Bond Hill native, Ray Ball, is proud of her home and her community. She encourages others to embrace their roots and replant into their neighborhoods.
“Looking at the environment, looking at the kids, looking at the real estate, looking at the landscape, looking at the development, looking at all of the beautiful things about it, I can't help but want to continue to empower my community to grow,” Ball said.
Her desire to grow her community started with the “My Hood Taught Me” campaign to encourage a perspective shift.
“When we think about neighborhoods, specifically minority neighborhoods or lower-income neighborhoods, we typically look at it from kind of a dim scope,” Ball said. “We look at it like I'm from the ‘hood’ and I want to get out instead of looking at it as a place that shaped you, that grew you, a place that you should really replant your seeds in because that's where you grew.”
It’s that idea that caught the attention of Nike. Ball applied to the Nike by You and Cultivator program. The program gives creatives a new platform to tell their stories.
Ball designed her own shoe for Nike, which was then sold online. The last day to get the shoes was scheduled for Monday but Ball’s shoe, The Neighborhood Rose, sold out over the weekend.
“It is a full suede material and I used that particularly because steel rose, roses in general they have thorns. They’re very tough. They can be very prickly and sometimes they can be painful but it's still a very beautiful and essentially a soft, piece of life, I'll say that,” Ball said. “I went with the suede piece that's also rose because suede is a very tough, very durable product but it's still very smooth and it's very reminiscent of our neighborhoods.”
Ball says The Neighborhood Rose project is now more than just a shoe. She says the shoe was a beautiful platform to launch the program on but she wants to use this opportunity to further her initial mission.
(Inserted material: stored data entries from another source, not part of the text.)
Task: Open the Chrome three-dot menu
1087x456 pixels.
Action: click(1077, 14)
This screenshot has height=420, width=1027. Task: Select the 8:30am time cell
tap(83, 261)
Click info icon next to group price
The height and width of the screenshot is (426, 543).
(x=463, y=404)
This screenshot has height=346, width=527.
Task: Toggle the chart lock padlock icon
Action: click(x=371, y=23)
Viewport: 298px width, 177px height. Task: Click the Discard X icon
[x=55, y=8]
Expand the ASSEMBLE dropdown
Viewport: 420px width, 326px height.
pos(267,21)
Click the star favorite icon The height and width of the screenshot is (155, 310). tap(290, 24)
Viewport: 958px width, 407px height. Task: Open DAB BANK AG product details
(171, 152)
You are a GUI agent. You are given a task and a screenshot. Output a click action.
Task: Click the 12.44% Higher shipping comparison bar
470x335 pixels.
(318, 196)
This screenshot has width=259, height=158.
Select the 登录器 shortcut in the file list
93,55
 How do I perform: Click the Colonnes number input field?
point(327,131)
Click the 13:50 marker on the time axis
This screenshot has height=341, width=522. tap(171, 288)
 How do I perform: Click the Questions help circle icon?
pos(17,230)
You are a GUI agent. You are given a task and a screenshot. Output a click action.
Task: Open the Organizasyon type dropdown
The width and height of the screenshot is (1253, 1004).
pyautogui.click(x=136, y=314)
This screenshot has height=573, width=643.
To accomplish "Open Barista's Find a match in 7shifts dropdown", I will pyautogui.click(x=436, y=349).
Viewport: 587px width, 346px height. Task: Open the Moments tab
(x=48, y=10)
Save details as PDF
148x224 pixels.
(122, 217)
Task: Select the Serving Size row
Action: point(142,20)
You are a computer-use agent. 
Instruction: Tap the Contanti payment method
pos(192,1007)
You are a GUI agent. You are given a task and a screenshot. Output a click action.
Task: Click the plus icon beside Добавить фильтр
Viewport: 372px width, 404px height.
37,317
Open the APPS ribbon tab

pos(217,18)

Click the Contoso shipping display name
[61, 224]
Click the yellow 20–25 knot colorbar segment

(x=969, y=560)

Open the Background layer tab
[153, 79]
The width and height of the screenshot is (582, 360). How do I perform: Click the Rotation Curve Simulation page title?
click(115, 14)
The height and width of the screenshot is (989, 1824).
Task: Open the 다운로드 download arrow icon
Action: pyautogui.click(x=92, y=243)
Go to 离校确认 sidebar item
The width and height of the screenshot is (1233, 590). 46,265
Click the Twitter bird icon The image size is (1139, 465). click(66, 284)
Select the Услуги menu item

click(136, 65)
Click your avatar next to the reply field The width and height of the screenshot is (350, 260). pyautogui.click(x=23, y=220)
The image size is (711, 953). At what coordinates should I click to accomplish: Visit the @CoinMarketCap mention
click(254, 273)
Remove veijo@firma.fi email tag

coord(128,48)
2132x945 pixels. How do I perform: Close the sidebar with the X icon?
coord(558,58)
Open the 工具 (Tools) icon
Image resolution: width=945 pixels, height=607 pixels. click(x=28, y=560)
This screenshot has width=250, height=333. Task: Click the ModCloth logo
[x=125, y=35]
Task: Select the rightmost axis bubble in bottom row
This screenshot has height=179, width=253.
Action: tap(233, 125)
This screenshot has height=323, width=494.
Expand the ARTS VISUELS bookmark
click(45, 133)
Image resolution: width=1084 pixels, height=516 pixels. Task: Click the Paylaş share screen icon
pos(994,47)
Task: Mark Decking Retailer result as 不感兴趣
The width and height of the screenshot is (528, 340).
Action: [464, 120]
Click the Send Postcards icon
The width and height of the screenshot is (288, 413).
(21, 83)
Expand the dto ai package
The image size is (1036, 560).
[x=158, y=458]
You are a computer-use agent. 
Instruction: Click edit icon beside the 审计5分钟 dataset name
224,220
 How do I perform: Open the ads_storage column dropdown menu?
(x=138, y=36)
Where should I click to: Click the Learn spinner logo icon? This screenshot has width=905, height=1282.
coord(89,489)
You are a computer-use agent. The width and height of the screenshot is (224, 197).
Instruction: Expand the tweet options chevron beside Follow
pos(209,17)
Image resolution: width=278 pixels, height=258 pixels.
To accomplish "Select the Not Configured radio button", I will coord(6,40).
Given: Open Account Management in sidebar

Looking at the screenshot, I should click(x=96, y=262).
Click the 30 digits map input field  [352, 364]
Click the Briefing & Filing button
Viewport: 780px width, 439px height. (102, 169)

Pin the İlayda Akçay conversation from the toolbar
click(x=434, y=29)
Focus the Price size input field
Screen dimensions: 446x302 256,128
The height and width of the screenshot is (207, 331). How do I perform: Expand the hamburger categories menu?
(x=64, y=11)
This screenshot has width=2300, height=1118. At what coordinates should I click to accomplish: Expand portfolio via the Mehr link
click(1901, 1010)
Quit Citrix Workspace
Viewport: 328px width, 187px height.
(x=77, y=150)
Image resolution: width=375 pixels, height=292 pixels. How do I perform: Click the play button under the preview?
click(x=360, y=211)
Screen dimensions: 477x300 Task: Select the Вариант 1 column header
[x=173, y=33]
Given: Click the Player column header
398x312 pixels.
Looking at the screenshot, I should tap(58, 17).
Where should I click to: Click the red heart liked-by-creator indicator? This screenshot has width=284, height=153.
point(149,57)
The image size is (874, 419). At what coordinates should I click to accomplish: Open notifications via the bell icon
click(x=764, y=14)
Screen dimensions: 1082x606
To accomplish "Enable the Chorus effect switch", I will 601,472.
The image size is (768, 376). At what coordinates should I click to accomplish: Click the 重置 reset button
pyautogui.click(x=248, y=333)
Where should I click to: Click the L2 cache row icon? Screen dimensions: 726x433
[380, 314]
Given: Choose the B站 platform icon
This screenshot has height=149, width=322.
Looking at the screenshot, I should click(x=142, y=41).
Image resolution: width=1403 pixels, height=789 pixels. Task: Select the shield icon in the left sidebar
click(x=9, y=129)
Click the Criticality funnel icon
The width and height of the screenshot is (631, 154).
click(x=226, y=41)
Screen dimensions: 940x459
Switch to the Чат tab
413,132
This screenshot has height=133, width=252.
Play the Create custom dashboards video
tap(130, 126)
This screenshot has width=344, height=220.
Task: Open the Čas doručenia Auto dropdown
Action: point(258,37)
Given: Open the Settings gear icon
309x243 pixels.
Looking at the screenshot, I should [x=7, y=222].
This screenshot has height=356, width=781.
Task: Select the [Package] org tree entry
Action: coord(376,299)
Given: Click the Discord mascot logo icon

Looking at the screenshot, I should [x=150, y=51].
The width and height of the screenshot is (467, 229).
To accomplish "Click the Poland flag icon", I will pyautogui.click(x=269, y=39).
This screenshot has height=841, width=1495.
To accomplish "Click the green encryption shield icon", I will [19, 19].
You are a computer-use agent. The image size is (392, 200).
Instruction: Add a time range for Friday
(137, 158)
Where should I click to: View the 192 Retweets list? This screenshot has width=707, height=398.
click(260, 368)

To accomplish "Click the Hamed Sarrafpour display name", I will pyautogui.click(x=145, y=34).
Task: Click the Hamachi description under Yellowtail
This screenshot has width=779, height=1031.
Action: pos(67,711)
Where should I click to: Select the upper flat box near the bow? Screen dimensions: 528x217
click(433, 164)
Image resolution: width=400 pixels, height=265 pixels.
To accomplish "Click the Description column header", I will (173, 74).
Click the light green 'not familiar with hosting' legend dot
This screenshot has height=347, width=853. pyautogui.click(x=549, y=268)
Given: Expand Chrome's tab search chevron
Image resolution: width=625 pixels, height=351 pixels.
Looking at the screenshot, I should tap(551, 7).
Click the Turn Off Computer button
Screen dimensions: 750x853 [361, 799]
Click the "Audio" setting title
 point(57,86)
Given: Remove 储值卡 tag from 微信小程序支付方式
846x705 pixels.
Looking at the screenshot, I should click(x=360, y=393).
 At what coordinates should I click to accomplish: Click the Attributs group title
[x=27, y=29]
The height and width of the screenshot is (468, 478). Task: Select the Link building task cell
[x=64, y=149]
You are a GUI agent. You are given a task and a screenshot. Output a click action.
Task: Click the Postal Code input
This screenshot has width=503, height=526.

“The goal is continue to go into communities, go into spaces, work with companies and community initiatives to continue to empower us to activate in our communities,” Ball said. “So that’s voter education and registration, that is political and social activism. That is again, healthy cooking, nutrition programs for our youth, that is just popping up and visiting on people who don’t get to see people very often.”
Ball hosted pop-ups for the shoe release at Corporate in Cincinnati and Sole Classics in Columbus. She has another stop on her “My Hood Taught Me” Tour scheduled for Thursday at XHIBITION in Cleveland.
“It's something I never imagined would happen, especially little, ‘ol Ray from Cincinnati, Ohio but it's one of the biggest blessings that has ever happened to me,” Ball said.